Supreme Court Hearing Arguments on Birthright Citizenship. Aired 10:30-11a ET

Aired May 15, 2025 - 10:30   ET

THIS IS A RUSH TRANSCRIPT. THIS COPY MAY NOT BE IN ITS FINAL FORM AND MAY BE UPDATED.


[10:30:00]

AMY CONEY BARRETT, U.S. SUPREME COURT JUSTICE: -- shouldn't call them a plaintiff, because that's --

D. JOHN SAUER, U.S. SOLICITOR GENERAL: We would dispute that they would have the standing to do that because of it goes to the heart of --

BARRETT: Well, no, no, no. Let's see, maybe I'm not being clear. Assume the universal injunction is good. Like drop your argument right now.

SAUER: Oh, I see.

BARRETT: As they currently stand, could someone who is not named in the suit, but a beneficiary bring a contempt proceeding?

SAUER: I think that that is what the respondent would certainly contend.

BARRETT: Do you concede that the plaintiffs could bring a Rule 23, like the individual plaintiffs?

SAUER: We would dispute, I mean, we'd have to address the Rule 23 issue is kind of all the criteria as they came up.

BARRETT: OK. But you could -- you -- they could seek it. OK. And then last question --

SAUER: And they have done that in Western District Washington. It's just never been briefed because they --

BARRETT: OK. Just last question on this point. The states have a different kind of claim for financial harm, and they've pointed out that it would be very difficult to remedy that without some sort of broader relief. I know you can test their standing. I want you to assume that I think they have standing. Why wouldn't they be entitled to an injunction of the scope of the one that has currently been entered?

SAUER: I would say two reasons. First of all, it's not necessary to provide complete relief to the plaintiffs. What we offered, for example, in the District of Massachusetts, in the second -- or the First Circuit was an injunction that would enjoin the federal officials and order them to treat the people who would otherwise be covered by the executive order as eligible for the services that resulted in the pocketbook injuries to the states. And there's really no response to that. That is obviously would fully remediate their injuries and does not require the injunction to be applied in all other 50 states.

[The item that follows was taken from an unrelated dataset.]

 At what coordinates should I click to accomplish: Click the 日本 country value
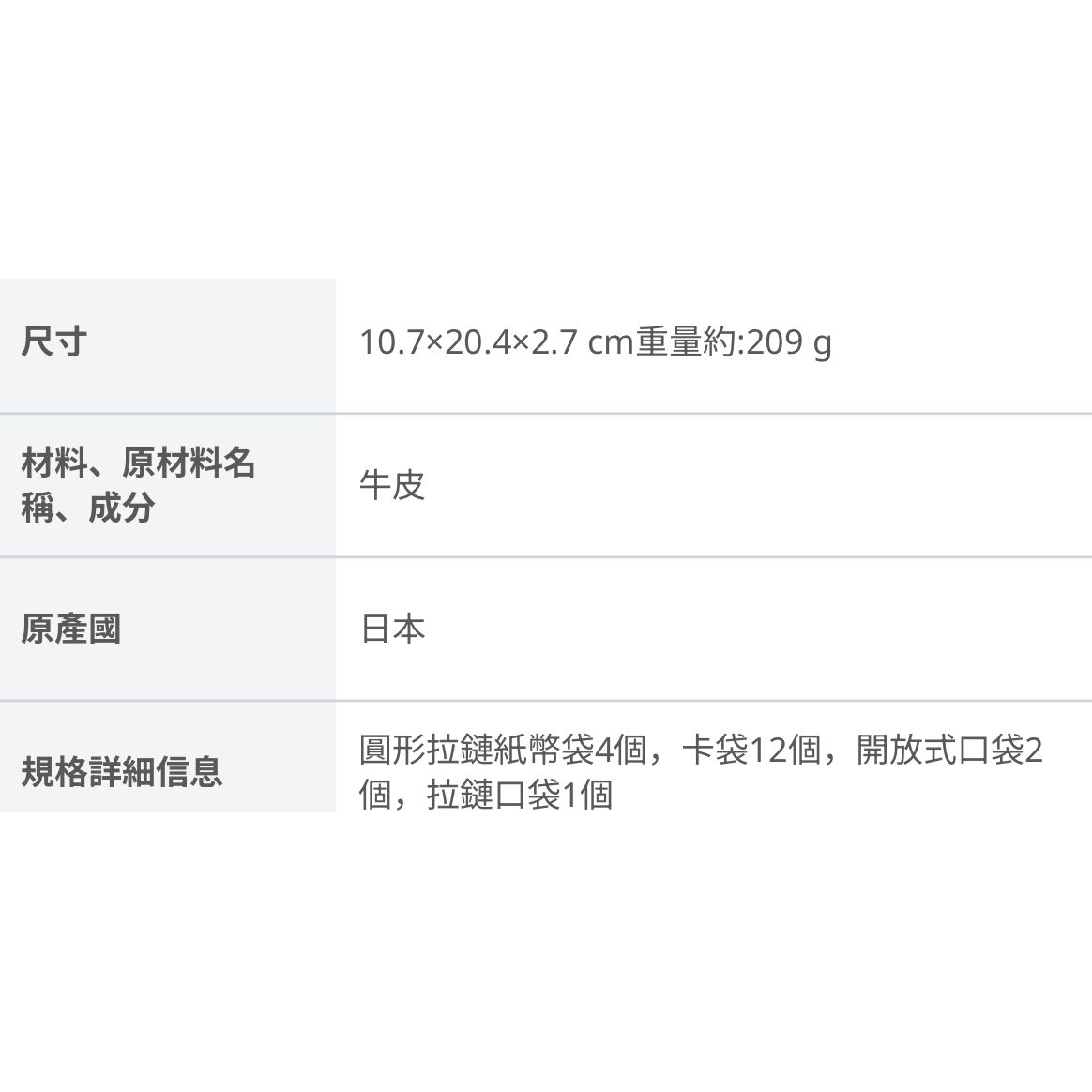(393, 629)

One state comes in and says, well, people are going to move across state lines. Therefore, we've got 21 states in this case who don't want this relief. Sorry. You got to impose it on everybody because it has to be offered to this one particular state. So, that's one response. The other response is this notion that the states have to be provided a complete relief because of interstate travel and patchwork. I think that's very effectively responded to by Chief Judge Sutton's opinion in the Second Circuit where he says, this is a problem, if we adopt this logic, it justifies in universal injunction to every single case, and that can't be the case. The Fifth Circuit's recent docket decision comes to the same conclusion.

NEIL GORSUCH, U.S. SUPREME COURT JUSTICE: Well, what do you say though to the suggestion general that in this particular case, those patchwork problems for frankly the government as well as for plaintiffs justify broader relief?

SAUER: As to the government, again, Chief Judge Sutton addressed that directly as well when he said that's the federal government's problem. In other words, the federal government -- for example, in the First Circuit, we offered that as a narrower scope of injunction and the decision was, well, that would cause you too many administrative problems. And I think Chief Judge Sutton directly addresses that when he says that's a problem for the executive branch.

GORSUCH: That's your problem. All right. And then with respect to class certification, your friends on the other side point out that that takes time. And there are, as you've emphasized, hurdles that have to be met to achieve class certification. And the argument, of course, is that the injury is immediate and ongoing, and as Justice Sotomayor suggested, might be seriously questioned as to its compliance with this court's precedence. Your thoughts?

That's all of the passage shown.